At that point I did what I should have done earlier: I dug through the ASP.NET Core source (having the entire framework fully open sourced is still something of an amazing experience to me). It turns out that calling IsAvailable (source), which appears to be a simple Boolean property, has side-effects – another terrible design decision. Under the hood it calls a private synchronous Load operation (source), which in turn uses the cache’s synchronous Get method. That explained the exception, but more importantly, I didn’t see anything in that class which might account for the cache failures.

I was starting to get the feeling I was barking up the wrong tree by blaming ASP.NET Core.

Stateful Session Gone Wrong, Part 2

After a bunch of additional debugging, I discovered the real cause: my sample Orleans Silo project was configuring grain storage to serialize to the XML format. I showed this in the earlier article although I never got around to doing anything with the XML. In reality, when I tested session-based caching for the earlier article I hadn’t added the XML configuration line to the silo code yet – which is why session state caching worked when I took that screenshot for the article. (I’ve added updates to the earlier article so that people will be aware of these considerations.)

    opt =>
        opt.ConnectionString = ConnectionString;
        opt.Invariant = StorageProviderNamespace;

        opt.UseXmlFormat = true; // the culprit!


I was momentarily puzzled by the fact that my working Stand Alone demo and my failing ASP.NET demo both stored DateTimeOffset objects in the cache, until I realized that ASP.NET actually stores a Dictionary of your session state data in the cache, and additionally that serialized dictionary is encrypted. Apparently one or both of those factors winds up being too much for Orlean’s XML serializer to cope with. The result is that the grain returns a null upon failure, and ASP.NET assumes nothing has been cached for that session yet, leading to the “expired session” message I saw in the logs.

Sure enough, removing UseXmlFormat from the Silo setup fixed the problem.

I tweaked a few more things here and there, bumped the cache project to 1.0.3, and pushed it out to GitHub and NuGet.

Stateful Session Gone Wrong, Part 3

When I wrote the previous article, I was on the fence about using tge obvious stateful sessions anti-pattern to demo the cache system. Now I definitely regret the decision, but that’s water under the bridge.
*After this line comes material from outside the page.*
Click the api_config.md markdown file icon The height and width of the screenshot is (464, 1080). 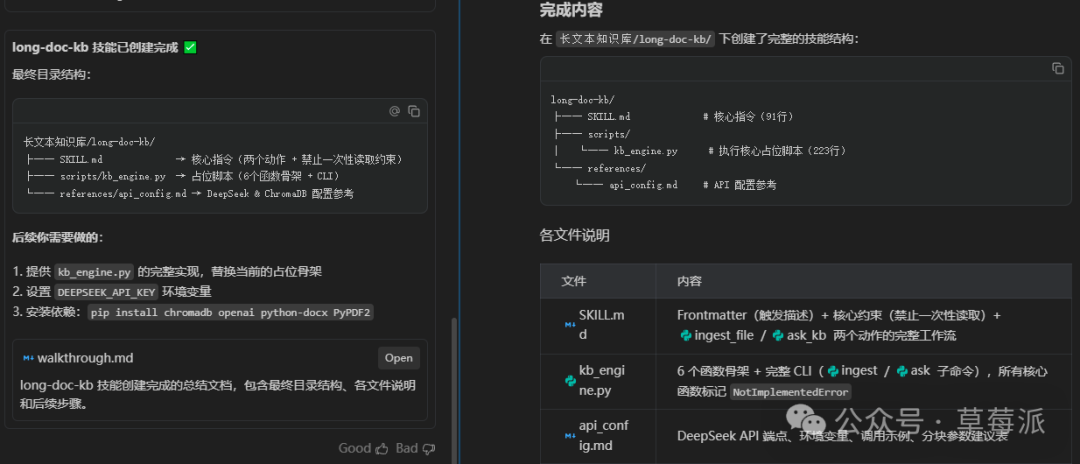click(x=570, y=436)
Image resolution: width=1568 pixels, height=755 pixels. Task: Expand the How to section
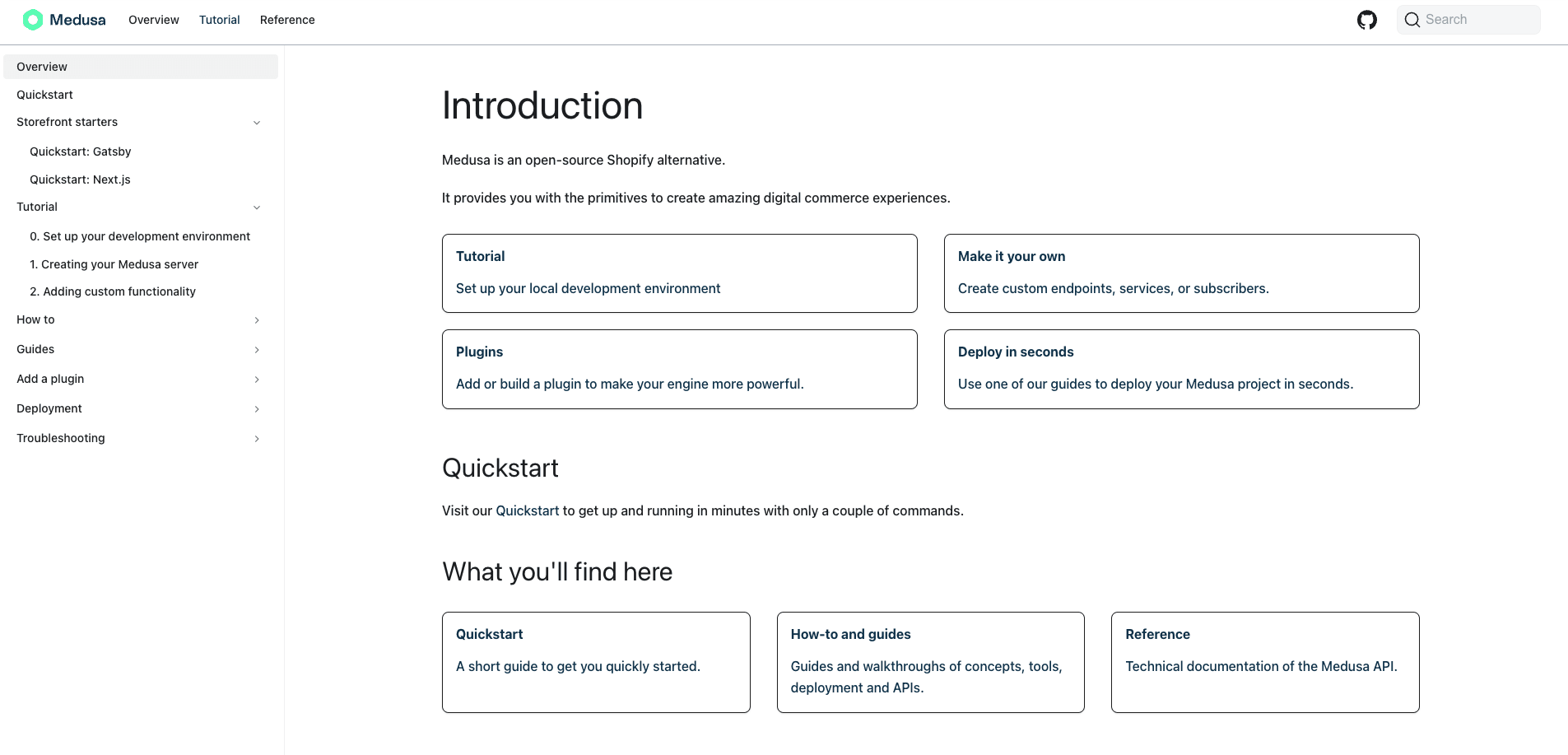click(x=257, y=320)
I strongly recommend against using the Orleans Distributed Cache for stateful ISession storage in ASP.NET web apps.

This doesn’t mean you should never use the package from web based apps – it only means you shouldn’t wire it up to session state.

Since we already fixed the bug, what is part 3 of the gone-wrong story?

Session state is widely considered an anti-pattern for web-based applications, but it is particularly bad with an Orleans-based cache. The Orleans part of this system persists cache entries by key, and session storage caches everything using the session ID as the key. Even if the cache entry is cleared (which ASP.NET does not guarantee since there is no standard mechanism for a browser to signal shutdown back to the server), “clearing” the state of an Orleans grain only persists a null value for that key (for performance reasons). This means you will have one row in your database for every session that has ever existed, unless you add a separate cleanup process (probably based on activity date, which Orleans also stores in the table).

The only thing worse than an anti-pattern that you don’t really need, is an anti-pattern that adds new undesirable side-effects.

ASP.NET itself doesn’t need session storage for anything, ever. Instead of using it, simply register and inject the Orleans Distribted Cache service directly (the extension method does this for you). Store values into the cache using unique keys based on concrete identifiers like the authenticated user ID, which might be an email address or some other Subject ID provided by an external Identity Provider login.


You can think of Orleans’ generic stateful grains as a type of distributed caching abstraction, although the actor model is more about behaviors than state. Building a well-known caching interface on top of that system is a pretty natural evolution of the model, and makes it easy to leverage Orleans’ clustering features for simple state storage requirements.